(Stored records)
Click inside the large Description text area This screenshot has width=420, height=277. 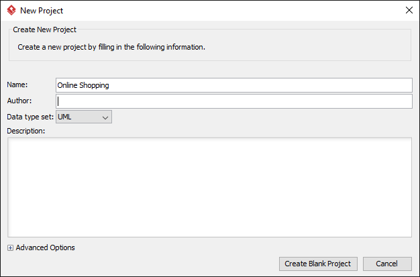[x=210, y=188]
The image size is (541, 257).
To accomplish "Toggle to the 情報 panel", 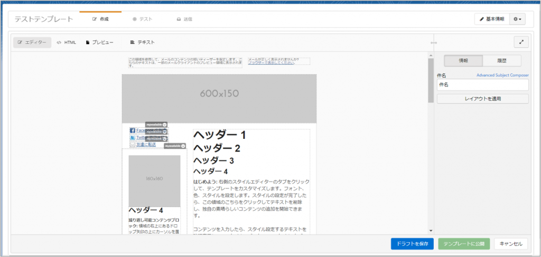I will (463, 60).
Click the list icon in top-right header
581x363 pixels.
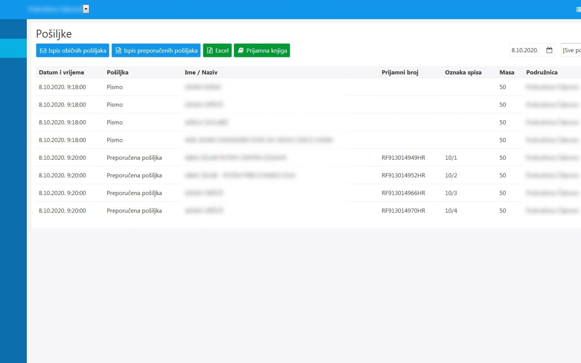pos(578,9)
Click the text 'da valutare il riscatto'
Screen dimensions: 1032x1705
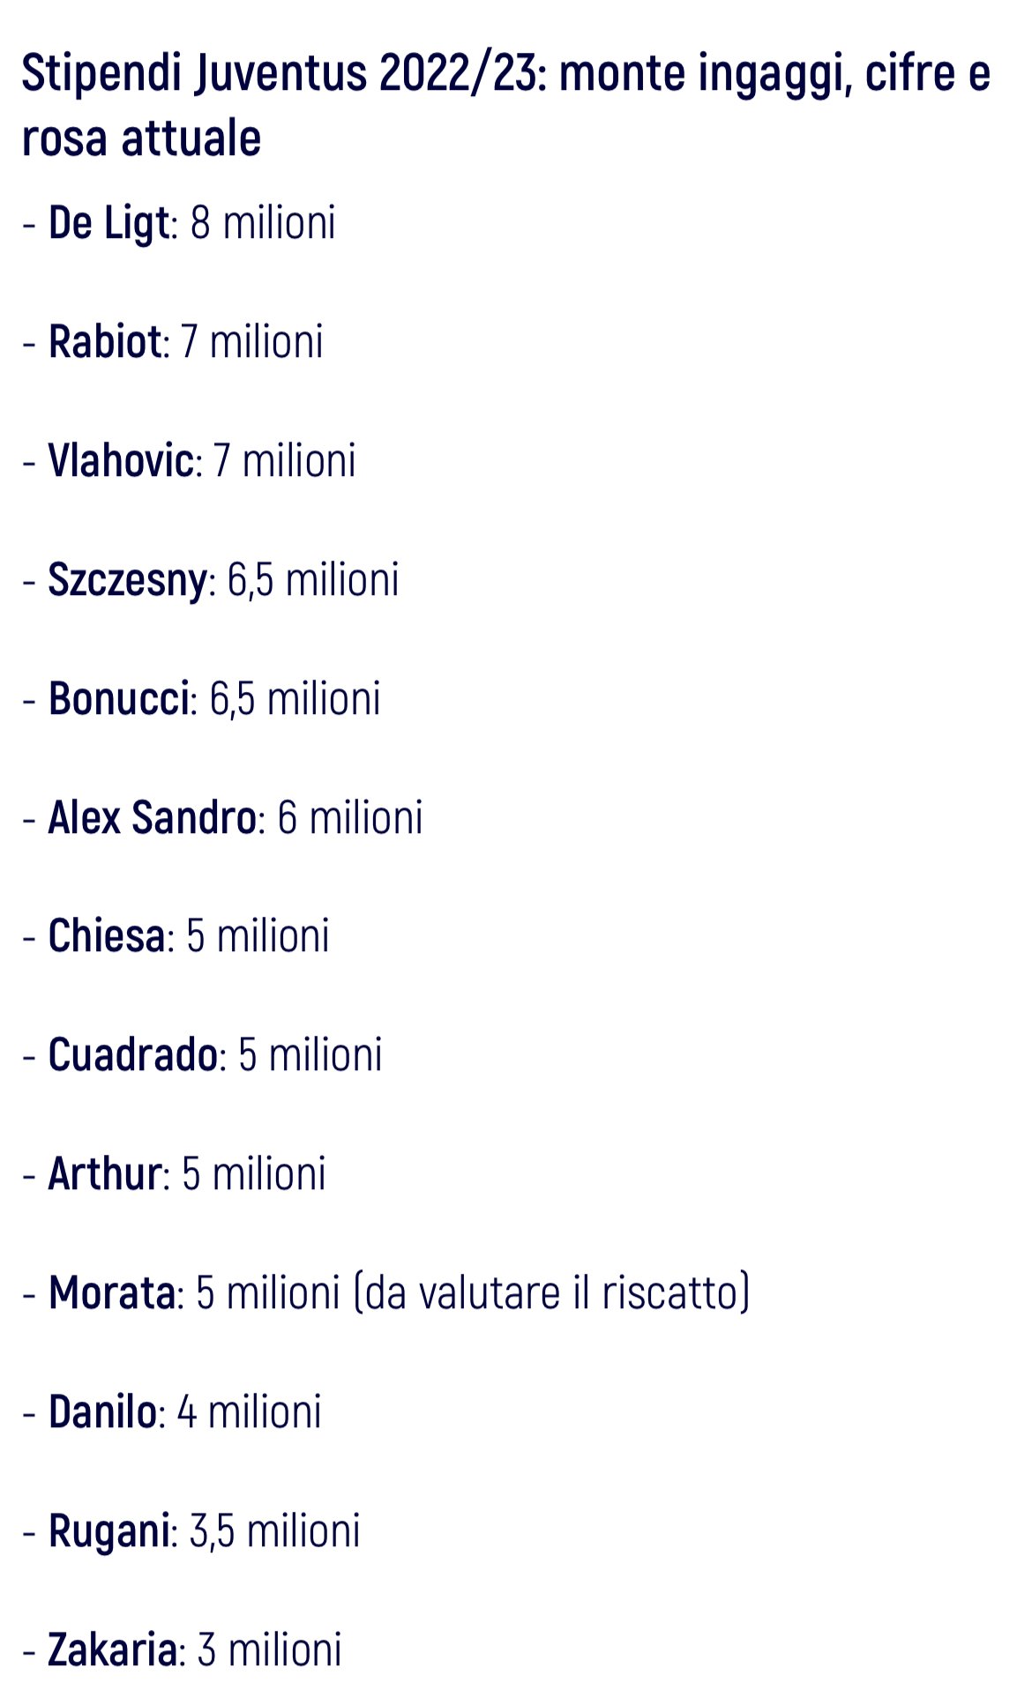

> _WHAT TO WORK ON_: Extract precisely the lines beginning at the line containing "Click the list icon in top-right header" and ending at the last line of the entries above, exactly as written and with no pictures.

> _SOLUTION FOR THIS EXERCISE_:
Click the list icon in top-right header
581x363 pixels.
pos(578,9)
Click the text 'da valutare il riscatto'
Screen dimensions: 1032x1705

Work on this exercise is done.